Pulses: delicious, healthy grains
These nutrient-packed seeds are used in healthy dishes all over the planet.
Pulses are incredibly healthy foodstuffs. They are packed with protein, carbohydrate, fibre, and minerals, and they contain zero saturated fat, salt, and gluten.
Nutritionists have labelled them super foods, because they can help to treat nutritional problems such as obesity, type-2 diabetes and cancer. Pulses are so important that the General Assembly of the United Nations declared 2016 as the International Year of Pulses, to raise people’s awareness of their many benefits. Although they are tiny, they are amazingly healthy.

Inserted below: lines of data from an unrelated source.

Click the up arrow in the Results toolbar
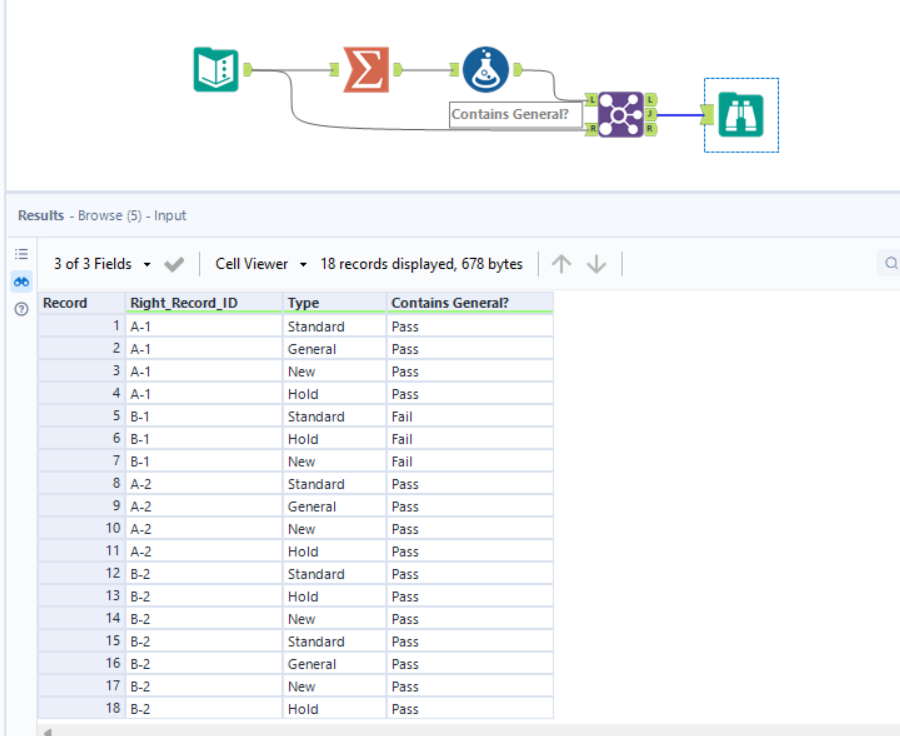900x736 pixels. coord(561,263)
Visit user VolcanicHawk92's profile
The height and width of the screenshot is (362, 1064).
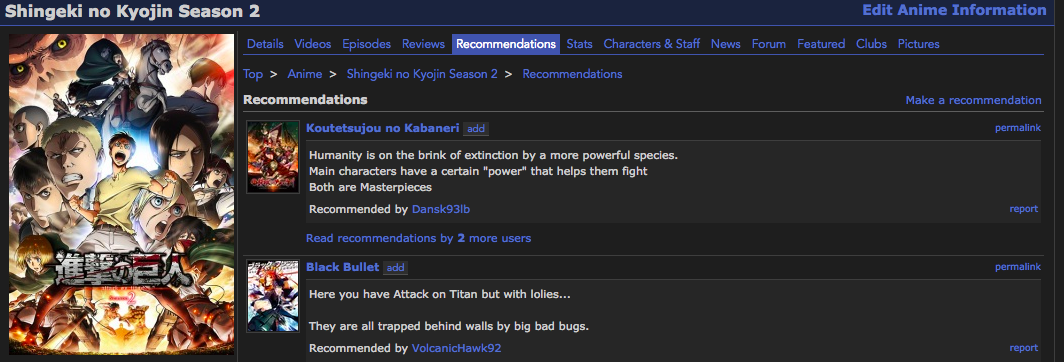457,348
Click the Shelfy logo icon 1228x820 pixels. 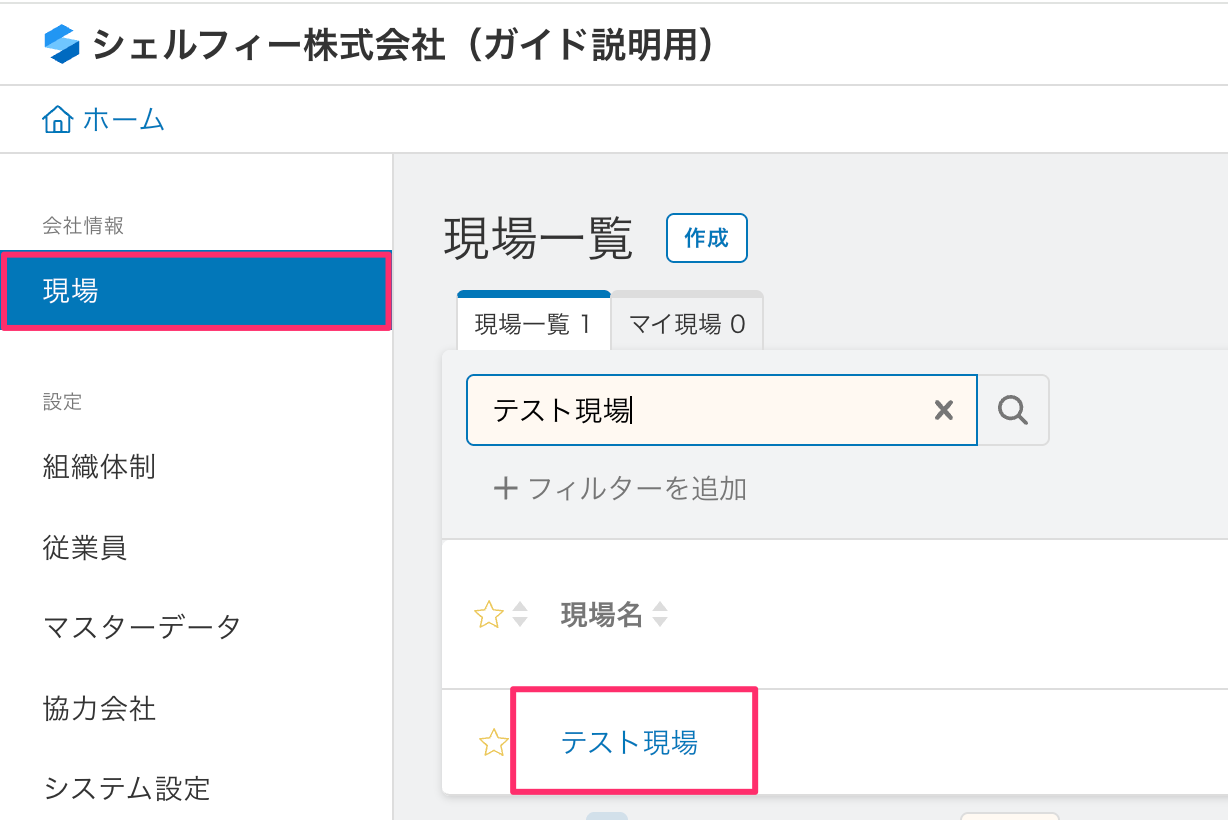point(62,45)
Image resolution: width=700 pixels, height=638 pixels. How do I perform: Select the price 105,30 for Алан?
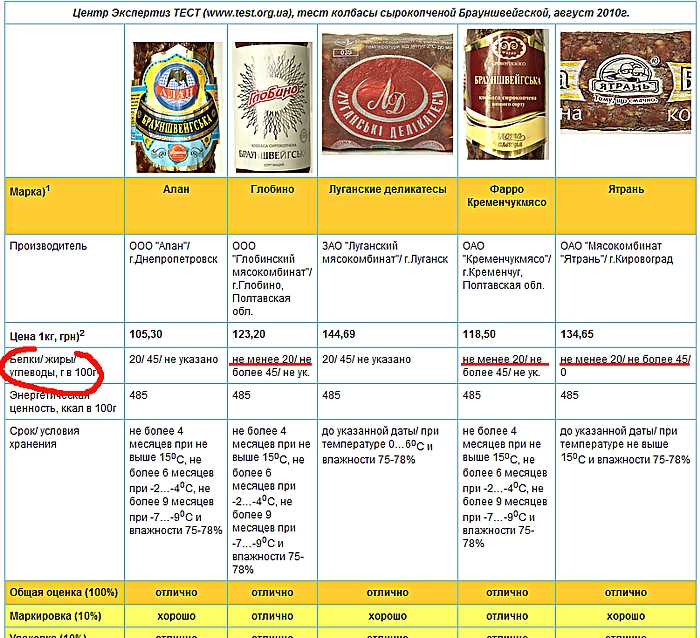(x=146, y=334)
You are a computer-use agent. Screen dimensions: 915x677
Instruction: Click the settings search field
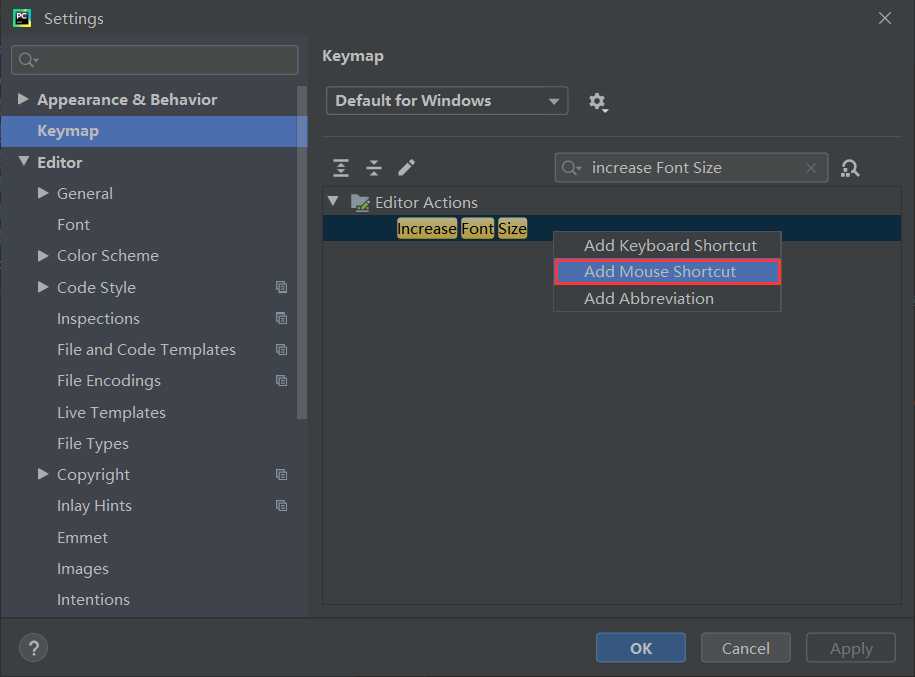[155, 60]
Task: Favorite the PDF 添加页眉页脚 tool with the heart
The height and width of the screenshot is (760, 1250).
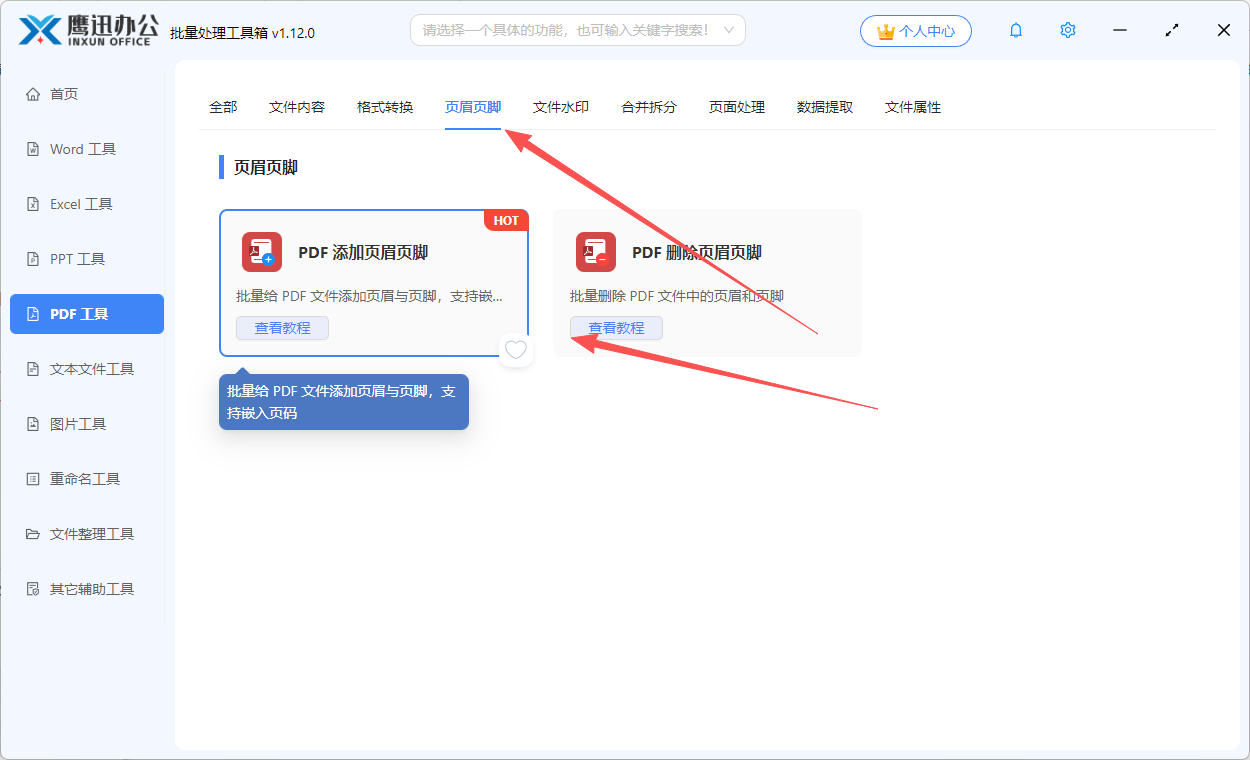Action: tap(516, 350)
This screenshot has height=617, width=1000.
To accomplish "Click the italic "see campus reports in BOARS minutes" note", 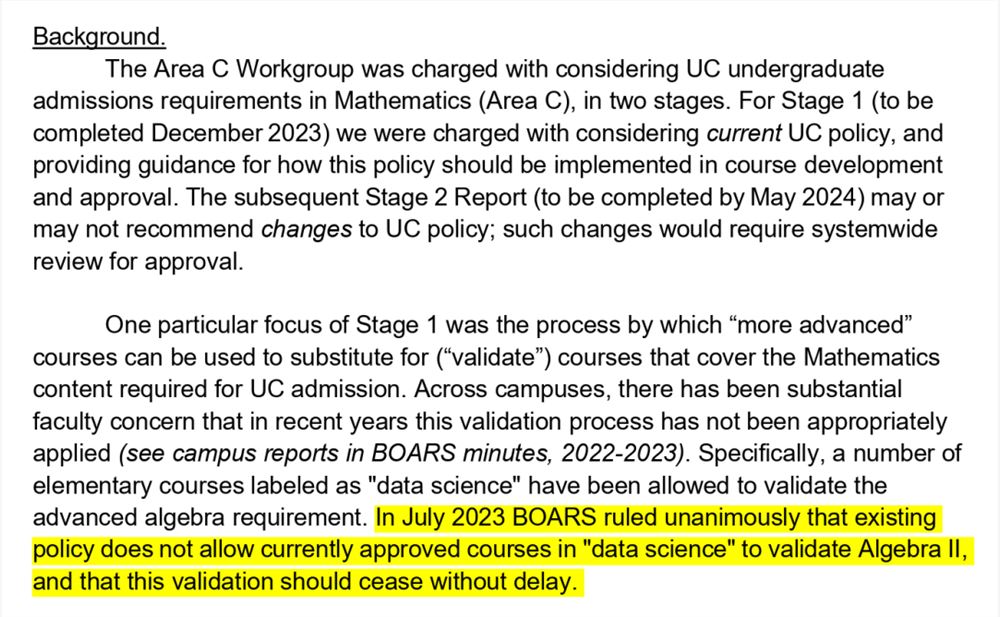I will click(337, 453).
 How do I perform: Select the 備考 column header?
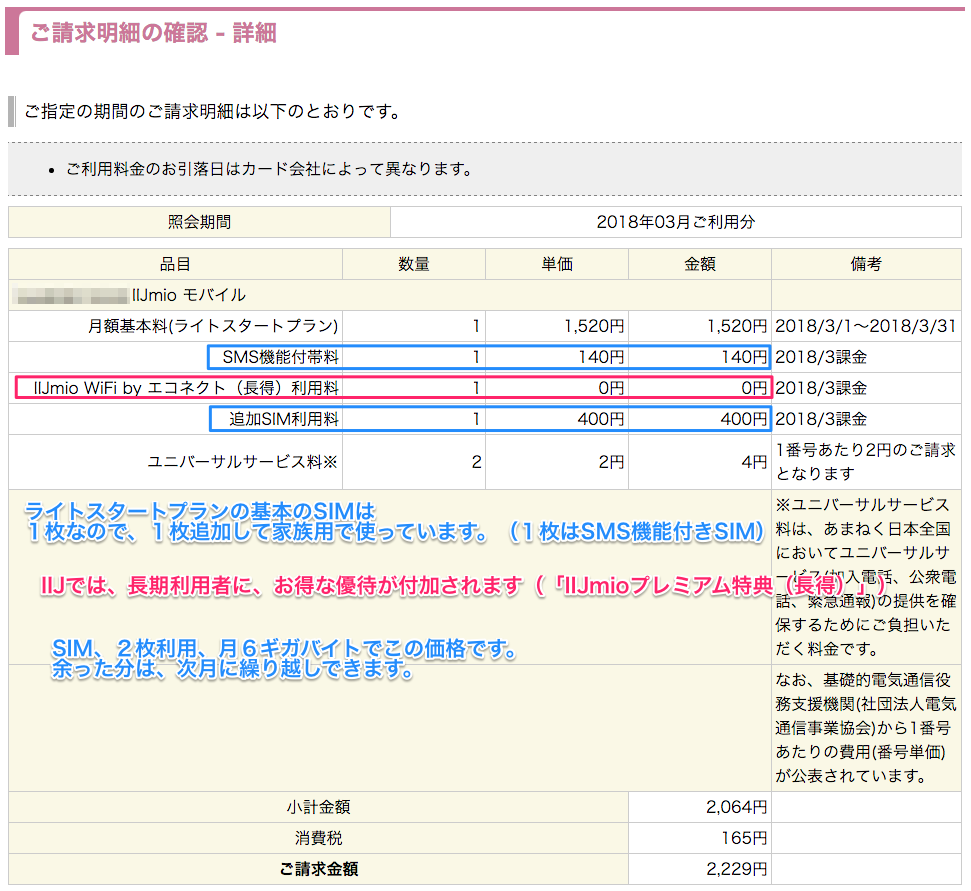click(x=866, y=264)
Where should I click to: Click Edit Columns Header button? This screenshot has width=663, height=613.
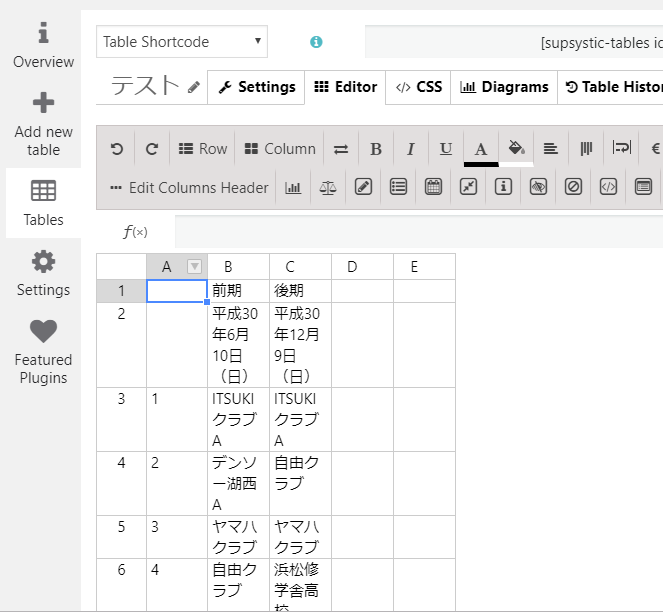[189, 187]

Among many other benefits, these healthy grains contain a large amount of energy in the form of complex carbohydrates and fibre, substances that are digested and burned slowly, which staves off hunger pangs. They are also low in fat (300 kcal per 100 grams), which helps to maintain a healthy weight and fight fatigue and anaemia with the iron they contain.
Around the world in six pulse dishes
Pulses are used in traditional dishes in countries all over the world. Here is a selection of recipes from different cultures and traditions, whose main ingredients are pulses.
- Home-cooked beans (United Kingdom)
It takes around three hours to make home-made beans, which is why most British people buy them in cans. More than two million cans of beans are sold every day in England. The recipe contains well-known ingredients: dry white beans, rapeseed oil, carrot, celery, onion, garlic, tomato, vinegar, brown sugar, salt, and pepper.
- Chickpea and spinach stew (Spain)
This Andalusian stew is delicious and nourishing, and perfect for lunch or dinner. It takes less than 30 minutes to make: chickpeas are cooked in water over a low heat with olive oil, onion, and carrots. A paste is made with garlic, salt, boiled yolk, pine kernels and paprika to add to the spinach and chickpea stew.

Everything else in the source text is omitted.